ASSIGNMENT
Please restate word for word, and with nothing added, the lines that run from the one holding "Select the 3D ビューアー app icon" to the end of the entries below.

Collection entries:
◆ ◆ ◆ ◆

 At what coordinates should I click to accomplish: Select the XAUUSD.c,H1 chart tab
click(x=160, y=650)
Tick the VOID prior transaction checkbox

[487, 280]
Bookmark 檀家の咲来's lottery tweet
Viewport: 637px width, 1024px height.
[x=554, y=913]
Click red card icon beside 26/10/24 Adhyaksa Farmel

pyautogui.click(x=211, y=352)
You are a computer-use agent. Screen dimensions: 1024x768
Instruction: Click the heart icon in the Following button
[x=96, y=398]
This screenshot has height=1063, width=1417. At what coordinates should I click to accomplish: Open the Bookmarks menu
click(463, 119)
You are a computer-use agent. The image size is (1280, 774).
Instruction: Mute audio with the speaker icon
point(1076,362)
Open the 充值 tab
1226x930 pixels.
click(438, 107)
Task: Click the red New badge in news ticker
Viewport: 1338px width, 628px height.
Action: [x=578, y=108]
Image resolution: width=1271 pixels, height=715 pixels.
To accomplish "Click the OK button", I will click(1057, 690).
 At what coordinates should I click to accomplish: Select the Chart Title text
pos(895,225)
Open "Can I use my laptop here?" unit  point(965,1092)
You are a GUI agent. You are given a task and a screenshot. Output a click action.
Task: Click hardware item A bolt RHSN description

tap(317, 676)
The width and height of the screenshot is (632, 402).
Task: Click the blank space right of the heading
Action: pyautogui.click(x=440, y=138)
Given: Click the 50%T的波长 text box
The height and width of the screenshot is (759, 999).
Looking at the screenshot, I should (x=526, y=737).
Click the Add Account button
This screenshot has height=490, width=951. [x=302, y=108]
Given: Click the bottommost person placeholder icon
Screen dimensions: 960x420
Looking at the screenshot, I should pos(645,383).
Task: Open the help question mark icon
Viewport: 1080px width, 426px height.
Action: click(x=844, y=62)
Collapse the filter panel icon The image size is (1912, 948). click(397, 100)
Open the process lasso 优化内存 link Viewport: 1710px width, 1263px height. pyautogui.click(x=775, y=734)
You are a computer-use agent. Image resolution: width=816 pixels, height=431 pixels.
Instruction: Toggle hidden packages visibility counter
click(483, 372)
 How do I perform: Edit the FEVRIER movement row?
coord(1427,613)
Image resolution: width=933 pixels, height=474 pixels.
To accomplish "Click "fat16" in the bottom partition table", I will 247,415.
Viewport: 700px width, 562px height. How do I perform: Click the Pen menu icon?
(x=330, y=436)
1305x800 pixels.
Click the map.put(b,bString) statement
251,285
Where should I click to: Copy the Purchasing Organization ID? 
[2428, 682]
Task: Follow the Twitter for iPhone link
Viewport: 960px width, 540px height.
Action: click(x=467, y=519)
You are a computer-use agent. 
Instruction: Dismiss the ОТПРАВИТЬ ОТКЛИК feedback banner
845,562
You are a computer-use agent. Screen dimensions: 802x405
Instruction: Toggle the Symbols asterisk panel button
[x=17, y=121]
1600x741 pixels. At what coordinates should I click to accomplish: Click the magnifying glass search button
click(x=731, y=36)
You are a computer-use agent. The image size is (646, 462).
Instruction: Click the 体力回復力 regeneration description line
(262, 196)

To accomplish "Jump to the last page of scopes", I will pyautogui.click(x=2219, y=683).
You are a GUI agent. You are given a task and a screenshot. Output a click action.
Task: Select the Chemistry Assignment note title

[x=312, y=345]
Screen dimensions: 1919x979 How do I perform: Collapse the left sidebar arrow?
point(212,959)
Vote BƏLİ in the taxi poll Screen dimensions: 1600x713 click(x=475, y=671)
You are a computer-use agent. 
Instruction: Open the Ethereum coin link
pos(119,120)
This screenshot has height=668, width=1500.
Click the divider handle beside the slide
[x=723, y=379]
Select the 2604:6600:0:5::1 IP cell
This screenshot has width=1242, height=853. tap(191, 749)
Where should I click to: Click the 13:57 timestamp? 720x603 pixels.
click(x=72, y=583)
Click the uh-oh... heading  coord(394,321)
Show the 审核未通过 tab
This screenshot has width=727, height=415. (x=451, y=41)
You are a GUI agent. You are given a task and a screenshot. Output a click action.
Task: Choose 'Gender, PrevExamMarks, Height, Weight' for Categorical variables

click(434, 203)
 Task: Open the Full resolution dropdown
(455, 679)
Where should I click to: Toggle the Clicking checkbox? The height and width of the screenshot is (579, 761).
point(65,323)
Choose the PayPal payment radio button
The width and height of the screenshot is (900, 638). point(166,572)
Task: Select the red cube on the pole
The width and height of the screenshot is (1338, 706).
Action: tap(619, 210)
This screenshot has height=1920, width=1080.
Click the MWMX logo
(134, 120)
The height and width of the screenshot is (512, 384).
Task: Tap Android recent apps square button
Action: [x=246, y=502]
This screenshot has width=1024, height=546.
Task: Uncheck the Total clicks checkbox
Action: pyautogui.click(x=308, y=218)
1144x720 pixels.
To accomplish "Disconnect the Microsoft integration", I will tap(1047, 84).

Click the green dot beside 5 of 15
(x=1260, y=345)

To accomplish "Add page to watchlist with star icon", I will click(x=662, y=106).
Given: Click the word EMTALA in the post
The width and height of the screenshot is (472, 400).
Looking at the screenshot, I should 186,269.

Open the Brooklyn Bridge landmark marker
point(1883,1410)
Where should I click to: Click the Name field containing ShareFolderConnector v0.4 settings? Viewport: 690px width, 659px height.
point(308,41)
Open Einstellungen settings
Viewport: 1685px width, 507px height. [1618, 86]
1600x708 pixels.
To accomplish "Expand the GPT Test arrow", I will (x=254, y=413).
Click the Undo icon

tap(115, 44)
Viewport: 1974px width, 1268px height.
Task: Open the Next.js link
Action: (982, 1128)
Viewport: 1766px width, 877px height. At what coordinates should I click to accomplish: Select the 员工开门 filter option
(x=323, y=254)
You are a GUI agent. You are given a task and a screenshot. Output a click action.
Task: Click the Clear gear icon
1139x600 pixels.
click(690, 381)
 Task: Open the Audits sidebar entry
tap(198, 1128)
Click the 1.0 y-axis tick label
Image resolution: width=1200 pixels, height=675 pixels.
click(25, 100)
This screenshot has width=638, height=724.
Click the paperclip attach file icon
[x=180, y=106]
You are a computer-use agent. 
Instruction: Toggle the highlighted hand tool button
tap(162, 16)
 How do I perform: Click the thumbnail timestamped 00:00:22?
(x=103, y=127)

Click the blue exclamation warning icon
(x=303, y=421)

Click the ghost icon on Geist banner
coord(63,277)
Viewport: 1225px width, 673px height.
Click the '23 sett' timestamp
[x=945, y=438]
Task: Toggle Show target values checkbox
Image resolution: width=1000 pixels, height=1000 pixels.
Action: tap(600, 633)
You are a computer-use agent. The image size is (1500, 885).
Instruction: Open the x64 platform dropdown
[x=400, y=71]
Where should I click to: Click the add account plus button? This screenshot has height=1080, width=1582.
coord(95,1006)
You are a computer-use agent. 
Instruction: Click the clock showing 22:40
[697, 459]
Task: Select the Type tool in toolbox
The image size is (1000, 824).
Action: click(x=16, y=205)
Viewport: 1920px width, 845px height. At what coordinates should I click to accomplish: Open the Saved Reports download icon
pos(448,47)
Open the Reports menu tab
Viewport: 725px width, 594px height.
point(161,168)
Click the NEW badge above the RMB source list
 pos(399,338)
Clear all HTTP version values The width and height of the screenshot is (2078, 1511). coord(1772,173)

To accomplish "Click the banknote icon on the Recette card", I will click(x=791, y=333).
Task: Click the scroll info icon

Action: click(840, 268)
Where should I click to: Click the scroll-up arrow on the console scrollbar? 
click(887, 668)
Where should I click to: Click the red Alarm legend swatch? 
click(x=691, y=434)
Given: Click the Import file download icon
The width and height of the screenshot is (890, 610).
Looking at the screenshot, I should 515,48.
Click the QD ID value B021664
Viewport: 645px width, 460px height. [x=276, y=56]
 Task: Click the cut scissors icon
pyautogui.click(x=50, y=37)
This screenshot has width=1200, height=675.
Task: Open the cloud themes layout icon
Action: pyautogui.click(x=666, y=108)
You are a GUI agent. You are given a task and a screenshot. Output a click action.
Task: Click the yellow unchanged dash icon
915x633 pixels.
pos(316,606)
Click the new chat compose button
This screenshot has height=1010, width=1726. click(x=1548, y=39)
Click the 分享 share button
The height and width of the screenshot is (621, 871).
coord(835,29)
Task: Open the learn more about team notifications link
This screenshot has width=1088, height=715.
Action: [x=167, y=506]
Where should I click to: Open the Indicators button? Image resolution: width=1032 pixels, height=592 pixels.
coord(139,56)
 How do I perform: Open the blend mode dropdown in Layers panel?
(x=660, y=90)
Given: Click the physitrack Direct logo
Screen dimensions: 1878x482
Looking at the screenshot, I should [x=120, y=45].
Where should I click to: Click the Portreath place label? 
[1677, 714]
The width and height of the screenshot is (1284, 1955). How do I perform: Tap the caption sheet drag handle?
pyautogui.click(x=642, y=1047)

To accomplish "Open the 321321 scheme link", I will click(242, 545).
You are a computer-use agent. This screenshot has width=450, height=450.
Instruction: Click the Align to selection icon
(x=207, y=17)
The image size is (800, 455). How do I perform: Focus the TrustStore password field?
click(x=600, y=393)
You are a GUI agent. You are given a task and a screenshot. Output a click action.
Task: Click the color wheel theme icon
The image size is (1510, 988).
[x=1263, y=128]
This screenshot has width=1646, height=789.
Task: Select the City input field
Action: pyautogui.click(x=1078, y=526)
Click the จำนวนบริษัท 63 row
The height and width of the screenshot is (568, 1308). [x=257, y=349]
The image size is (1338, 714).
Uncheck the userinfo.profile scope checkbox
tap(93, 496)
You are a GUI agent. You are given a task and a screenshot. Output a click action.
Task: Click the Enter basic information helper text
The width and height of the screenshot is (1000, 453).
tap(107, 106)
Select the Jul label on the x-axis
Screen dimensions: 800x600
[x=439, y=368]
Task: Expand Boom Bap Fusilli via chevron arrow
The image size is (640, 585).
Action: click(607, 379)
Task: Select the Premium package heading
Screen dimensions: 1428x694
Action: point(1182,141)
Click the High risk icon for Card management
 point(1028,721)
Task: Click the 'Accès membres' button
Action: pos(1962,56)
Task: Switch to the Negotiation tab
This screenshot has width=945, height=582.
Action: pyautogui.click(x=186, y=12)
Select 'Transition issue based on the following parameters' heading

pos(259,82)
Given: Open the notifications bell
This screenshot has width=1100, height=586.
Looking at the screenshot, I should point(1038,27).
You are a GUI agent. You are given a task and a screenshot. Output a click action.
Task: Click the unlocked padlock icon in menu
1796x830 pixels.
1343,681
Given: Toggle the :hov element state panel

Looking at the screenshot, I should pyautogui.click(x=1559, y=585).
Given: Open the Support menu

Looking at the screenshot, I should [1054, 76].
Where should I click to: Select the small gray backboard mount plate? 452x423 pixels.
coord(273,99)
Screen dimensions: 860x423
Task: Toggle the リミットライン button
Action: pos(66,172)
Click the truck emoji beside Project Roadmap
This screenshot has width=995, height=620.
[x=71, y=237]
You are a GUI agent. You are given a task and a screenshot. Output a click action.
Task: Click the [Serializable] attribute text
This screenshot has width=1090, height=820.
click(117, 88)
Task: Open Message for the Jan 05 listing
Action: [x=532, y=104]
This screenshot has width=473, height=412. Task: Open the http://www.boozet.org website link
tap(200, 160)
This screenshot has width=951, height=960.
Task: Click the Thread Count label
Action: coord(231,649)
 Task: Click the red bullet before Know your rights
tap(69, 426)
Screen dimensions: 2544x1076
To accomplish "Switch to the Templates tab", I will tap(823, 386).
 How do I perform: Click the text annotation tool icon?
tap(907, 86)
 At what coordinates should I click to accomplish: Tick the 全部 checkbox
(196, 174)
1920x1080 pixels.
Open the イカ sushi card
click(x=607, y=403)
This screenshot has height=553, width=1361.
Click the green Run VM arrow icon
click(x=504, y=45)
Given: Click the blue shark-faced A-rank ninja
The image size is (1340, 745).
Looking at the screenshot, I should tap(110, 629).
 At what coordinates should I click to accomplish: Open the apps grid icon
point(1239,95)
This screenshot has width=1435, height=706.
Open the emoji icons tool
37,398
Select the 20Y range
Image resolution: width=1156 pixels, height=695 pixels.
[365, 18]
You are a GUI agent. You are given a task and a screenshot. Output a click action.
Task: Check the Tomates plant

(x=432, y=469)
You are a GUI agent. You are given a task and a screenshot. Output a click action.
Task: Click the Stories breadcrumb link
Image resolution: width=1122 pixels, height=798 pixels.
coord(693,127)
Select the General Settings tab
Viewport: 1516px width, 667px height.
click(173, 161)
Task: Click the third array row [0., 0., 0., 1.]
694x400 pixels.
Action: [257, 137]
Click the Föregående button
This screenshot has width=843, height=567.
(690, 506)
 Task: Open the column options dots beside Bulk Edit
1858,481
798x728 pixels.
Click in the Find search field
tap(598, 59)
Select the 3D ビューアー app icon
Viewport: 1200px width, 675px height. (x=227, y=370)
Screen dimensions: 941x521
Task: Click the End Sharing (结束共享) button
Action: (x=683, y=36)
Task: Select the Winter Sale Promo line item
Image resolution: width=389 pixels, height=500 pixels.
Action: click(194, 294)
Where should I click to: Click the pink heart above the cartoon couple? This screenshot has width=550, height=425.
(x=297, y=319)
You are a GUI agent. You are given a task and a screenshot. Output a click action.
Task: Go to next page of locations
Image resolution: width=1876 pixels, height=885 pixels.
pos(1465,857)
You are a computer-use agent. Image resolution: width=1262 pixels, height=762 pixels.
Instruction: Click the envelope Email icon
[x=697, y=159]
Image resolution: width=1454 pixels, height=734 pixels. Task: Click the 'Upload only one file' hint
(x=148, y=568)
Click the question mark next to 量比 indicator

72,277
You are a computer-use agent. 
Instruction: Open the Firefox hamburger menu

◆ ◆ ◆ ◆

SOLUTION
Select the 3D ビューアー app icon
Viewport: 1200px width, 675px height. (x=227, y=370)
Screen dimensions: 941x521
Task: Click the End Sharing (结束共享) button
Action: (x=683, y=36)
Task: Select the Winter Sale Promo line item
Image resolution: width=389 pixels, height=500 pixels.
Action: click(194, 294)
Where should I click to: Click the pink heart above the cartoon couple? This screenshot has width=550, height=425.
(x=297, y=319)
You are a GUI agent. You are given a task and a screenshot. Output a click action.
Task: Go to next page of locations
Image resolution: width=1876 pixels, height=885 pixels.
pos(1465,857)
You are a computer-use agent. Image resolution: width=1262 pixels, height=762 pixels.
Instruction: Click the envelope Email icon
[x=697, y=159]
Image resolution: width=1454 pixels, height=734 pixels. Task: Click the 'Upload only one file' hint
(x=148, y=568)
Click the question mark next to 量比 indicator

72,277
You are a computer-use agent. 
Instruction: Open the Firefox hamburger menu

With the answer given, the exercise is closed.